Work to be completed
Repeat exactly the lines from the line containing "Instruction: Open the shopping cart icon" to the last line of the listing, including both.

Data provided
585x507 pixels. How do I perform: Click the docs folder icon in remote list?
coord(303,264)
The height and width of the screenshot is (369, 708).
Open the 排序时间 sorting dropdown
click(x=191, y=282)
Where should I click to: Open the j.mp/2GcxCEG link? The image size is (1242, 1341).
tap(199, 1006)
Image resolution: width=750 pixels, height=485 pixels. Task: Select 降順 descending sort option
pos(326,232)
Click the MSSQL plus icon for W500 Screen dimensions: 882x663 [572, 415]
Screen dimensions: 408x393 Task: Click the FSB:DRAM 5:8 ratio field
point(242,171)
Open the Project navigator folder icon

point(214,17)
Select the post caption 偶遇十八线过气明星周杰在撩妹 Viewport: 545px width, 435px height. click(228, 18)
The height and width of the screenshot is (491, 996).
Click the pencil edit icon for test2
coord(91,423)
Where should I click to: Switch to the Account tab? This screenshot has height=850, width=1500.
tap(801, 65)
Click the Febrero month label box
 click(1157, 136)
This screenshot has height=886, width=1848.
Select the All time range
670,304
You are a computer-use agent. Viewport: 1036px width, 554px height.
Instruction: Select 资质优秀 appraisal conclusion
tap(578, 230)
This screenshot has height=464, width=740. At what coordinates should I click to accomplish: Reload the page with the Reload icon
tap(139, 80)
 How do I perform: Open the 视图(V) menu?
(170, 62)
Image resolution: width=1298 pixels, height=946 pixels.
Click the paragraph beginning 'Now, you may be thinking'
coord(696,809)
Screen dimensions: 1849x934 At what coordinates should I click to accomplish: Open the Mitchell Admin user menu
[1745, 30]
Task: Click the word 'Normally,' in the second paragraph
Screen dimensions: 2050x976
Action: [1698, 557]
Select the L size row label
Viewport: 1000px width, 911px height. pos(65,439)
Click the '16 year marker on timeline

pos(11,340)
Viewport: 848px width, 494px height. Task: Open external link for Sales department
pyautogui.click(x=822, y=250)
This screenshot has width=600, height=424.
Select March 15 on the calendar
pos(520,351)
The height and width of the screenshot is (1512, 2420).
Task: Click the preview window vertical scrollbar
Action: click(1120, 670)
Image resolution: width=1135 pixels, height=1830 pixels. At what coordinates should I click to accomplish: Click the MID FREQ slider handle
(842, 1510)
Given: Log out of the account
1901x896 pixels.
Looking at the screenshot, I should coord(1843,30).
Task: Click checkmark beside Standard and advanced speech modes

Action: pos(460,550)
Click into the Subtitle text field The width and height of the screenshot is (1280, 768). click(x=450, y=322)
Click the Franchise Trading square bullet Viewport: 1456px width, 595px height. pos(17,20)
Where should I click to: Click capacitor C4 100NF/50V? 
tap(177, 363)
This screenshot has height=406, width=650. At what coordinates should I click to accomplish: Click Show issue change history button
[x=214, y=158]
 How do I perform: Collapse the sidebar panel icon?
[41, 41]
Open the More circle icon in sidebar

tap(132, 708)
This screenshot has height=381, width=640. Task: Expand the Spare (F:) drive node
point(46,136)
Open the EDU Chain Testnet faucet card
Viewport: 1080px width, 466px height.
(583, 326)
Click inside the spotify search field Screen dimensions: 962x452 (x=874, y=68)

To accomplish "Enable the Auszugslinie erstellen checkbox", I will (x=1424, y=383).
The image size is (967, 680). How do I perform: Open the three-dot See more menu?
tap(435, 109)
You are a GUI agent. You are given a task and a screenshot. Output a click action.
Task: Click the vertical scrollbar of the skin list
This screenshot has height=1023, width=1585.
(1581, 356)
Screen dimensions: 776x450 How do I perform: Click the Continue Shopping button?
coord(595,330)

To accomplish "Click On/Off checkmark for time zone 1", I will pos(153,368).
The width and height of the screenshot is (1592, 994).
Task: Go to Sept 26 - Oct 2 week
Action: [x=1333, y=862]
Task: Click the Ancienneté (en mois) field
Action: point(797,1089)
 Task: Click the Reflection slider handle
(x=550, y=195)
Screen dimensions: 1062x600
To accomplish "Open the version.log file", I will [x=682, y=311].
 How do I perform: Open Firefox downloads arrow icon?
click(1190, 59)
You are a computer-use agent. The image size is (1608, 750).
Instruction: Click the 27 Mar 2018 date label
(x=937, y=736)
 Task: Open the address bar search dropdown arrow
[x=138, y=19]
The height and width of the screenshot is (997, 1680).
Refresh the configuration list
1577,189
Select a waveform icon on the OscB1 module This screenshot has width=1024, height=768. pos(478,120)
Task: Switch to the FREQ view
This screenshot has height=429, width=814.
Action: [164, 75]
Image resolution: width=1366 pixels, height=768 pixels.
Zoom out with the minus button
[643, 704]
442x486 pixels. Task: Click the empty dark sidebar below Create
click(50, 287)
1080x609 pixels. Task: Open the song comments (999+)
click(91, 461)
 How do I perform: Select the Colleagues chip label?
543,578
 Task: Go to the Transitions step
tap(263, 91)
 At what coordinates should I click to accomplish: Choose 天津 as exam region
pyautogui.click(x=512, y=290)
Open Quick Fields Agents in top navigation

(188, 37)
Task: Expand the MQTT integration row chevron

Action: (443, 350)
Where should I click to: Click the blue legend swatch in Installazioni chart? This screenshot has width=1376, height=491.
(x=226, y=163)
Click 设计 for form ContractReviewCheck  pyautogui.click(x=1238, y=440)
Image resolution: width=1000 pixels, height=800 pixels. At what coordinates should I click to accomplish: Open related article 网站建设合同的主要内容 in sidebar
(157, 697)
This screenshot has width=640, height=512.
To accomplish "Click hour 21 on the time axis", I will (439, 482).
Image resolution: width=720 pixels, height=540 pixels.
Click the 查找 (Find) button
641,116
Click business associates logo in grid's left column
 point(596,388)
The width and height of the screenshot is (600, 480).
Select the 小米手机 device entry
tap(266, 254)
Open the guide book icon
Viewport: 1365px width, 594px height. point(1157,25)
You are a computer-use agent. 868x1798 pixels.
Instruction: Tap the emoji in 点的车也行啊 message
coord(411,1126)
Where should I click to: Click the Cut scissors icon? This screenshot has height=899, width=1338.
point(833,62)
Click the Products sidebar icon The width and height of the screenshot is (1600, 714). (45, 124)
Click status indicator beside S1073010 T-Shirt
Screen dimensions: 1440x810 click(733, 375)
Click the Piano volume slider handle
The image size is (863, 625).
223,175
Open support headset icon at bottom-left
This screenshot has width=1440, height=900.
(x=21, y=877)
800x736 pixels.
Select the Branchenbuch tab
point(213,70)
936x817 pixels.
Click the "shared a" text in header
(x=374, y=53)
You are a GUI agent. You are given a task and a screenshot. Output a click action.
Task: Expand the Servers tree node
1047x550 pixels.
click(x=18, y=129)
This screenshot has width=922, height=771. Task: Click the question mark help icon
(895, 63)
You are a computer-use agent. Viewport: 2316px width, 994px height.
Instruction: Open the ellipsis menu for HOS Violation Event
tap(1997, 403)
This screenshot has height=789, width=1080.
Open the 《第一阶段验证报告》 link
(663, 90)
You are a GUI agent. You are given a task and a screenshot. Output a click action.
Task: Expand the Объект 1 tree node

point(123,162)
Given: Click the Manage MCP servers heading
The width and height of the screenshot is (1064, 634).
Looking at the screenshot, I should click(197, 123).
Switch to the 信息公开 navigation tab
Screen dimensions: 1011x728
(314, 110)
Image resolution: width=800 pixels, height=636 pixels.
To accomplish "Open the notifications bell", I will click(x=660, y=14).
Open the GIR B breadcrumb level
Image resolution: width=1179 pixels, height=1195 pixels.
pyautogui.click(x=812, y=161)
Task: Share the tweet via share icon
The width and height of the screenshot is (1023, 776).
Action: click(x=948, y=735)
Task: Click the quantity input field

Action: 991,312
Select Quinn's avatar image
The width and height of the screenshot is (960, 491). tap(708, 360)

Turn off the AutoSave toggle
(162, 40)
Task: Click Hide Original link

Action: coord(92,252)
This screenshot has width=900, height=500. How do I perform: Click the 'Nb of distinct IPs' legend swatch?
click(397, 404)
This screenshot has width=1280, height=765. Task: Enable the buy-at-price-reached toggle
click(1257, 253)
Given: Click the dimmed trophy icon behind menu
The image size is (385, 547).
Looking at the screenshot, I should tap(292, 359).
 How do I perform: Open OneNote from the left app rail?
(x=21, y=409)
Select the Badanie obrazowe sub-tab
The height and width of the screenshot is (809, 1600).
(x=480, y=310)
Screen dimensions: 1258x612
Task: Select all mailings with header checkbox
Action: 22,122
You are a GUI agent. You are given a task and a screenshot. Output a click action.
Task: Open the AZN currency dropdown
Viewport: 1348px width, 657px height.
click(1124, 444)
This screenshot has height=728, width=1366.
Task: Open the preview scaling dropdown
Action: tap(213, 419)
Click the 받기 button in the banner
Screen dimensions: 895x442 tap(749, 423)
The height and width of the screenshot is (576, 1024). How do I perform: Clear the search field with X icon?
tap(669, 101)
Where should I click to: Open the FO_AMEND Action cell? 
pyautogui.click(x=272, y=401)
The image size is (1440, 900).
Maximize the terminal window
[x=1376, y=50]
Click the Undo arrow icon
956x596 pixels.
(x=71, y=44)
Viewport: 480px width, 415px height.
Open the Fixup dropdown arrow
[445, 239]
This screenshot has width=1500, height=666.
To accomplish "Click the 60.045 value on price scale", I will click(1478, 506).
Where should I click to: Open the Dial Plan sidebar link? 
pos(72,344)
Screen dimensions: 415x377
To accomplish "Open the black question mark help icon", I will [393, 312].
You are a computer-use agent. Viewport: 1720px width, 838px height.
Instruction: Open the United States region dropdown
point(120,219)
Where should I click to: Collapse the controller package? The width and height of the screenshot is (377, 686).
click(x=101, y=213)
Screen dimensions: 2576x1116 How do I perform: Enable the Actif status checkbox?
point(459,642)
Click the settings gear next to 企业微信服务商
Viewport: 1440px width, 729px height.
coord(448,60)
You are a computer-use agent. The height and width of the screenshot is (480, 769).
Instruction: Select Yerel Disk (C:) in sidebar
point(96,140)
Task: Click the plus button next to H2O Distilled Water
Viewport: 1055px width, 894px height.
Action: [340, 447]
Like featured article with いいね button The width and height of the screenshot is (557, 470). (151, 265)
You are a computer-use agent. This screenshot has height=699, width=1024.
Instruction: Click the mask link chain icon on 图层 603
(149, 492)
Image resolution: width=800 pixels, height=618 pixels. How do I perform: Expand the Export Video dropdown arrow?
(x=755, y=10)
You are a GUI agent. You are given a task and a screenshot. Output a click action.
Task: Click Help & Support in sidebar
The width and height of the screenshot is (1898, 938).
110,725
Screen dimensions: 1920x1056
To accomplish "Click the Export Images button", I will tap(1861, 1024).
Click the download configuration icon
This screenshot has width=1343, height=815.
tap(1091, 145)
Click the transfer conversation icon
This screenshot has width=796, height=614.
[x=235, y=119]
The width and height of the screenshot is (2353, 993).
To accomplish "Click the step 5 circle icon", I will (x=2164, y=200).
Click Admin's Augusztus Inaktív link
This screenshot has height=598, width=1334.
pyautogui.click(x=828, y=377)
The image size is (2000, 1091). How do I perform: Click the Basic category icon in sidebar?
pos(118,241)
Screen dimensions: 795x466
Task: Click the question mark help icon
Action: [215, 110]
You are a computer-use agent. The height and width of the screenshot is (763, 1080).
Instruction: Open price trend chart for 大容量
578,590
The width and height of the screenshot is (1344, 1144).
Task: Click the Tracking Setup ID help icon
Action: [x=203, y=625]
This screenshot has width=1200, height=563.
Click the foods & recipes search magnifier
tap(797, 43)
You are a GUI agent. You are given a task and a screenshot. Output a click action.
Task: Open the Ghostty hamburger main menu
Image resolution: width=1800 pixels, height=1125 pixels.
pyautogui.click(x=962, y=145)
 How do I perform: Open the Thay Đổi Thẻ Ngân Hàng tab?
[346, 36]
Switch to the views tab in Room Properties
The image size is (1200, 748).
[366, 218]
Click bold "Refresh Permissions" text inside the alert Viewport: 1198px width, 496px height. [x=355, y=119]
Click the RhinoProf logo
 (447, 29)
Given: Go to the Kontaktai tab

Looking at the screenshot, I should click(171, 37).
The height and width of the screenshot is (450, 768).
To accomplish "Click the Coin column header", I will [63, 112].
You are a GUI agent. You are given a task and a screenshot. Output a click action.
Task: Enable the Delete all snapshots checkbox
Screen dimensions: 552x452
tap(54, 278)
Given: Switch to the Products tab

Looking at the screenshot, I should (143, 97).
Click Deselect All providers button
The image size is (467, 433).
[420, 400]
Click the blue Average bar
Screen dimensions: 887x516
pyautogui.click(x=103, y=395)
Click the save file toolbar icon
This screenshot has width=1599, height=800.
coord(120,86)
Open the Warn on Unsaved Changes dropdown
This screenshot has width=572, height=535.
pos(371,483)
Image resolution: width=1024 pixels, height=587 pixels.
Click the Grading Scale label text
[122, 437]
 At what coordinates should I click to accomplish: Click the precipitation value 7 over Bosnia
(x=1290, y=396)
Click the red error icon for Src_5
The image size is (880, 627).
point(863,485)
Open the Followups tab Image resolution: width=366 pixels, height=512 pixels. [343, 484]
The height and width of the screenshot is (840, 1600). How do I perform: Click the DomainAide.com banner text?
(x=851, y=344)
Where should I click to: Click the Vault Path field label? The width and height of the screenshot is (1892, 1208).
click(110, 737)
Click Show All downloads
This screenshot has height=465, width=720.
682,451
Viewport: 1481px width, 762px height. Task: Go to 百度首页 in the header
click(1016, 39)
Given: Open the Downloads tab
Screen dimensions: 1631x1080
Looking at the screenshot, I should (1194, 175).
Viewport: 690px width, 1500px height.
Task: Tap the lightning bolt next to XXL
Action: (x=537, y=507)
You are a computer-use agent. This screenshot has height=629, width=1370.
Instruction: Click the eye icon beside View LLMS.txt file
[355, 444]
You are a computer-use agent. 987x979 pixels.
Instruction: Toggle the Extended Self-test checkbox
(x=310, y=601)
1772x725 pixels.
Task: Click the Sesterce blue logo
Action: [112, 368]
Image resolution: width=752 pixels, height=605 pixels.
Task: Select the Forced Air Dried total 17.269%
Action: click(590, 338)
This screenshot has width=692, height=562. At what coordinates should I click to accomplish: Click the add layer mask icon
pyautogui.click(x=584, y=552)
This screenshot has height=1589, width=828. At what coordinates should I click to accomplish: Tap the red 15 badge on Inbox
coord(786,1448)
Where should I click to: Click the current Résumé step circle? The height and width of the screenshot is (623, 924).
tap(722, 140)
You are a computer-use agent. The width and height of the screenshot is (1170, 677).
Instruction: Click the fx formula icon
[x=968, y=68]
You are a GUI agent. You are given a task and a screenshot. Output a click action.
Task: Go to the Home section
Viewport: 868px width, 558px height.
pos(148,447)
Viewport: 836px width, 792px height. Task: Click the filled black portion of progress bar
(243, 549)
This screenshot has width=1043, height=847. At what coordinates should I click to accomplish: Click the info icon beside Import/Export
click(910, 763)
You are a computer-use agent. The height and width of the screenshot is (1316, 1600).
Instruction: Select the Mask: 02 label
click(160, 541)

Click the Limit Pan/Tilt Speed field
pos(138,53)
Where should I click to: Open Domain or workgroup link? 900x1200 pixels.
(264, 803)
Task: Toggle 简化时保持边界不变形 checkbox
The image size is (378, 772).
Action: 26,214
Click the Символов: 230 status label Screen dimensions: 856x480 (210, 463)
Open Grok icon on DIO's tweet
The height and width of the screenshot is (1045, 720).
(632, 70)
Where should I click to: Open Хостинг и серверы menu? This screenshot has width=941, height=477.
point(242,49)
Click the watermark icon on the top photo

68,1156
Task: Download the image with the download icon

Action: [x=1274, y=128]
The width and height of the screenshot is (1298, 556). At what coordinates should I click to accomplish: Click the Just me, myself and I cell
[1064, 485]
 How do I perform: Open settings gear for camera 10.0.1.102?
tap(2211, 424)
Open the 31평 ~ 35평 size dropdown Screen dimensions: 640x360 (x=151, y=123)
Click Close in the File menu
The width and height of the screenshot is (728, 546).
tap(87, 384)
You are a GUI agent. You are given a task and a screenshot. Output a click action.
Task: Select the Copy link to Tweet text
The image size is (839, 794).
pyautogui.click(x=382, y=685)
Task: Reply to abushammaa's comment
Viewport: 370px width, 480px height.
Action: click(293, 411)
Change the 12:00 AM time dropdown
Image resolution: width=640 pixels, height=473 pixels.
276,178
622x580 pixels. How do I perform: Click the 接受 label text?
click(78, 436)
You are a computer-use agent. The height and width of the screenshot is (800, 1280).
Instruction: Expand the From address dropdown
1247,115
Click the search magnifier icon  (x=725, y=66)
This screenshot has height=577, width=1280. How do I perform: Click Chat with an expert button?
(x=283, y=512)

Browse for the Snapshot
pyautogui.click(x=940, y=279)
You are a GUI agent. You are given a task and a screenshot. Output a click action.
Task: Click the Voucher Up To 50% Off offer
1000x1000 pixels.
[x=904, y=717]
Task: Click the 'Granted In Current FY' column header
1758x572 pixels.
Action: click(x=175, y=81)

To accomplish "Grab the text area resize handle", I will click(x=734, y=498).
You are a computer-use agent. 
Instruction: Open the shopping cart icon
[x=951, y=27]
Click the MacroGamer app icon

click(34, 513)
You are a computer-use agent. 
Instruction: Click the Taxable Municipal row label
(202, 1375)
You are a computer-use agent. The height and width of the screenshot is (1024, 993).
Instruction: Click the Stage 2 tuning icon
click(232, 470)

Output for this task
Instruction: Open the shopping cart icon
[x=951, y=27]
Click the MacroGamer app icon

click(34, 513)
You are a computer-use agent. 
Instruction: Click the Taxable Municipal row label
(202, 1375)
You are a computer-use agent. The height and width of the screenshot is (1024, 993).
Instruction: Click the Stage 2 tuning icon
click(232, 470)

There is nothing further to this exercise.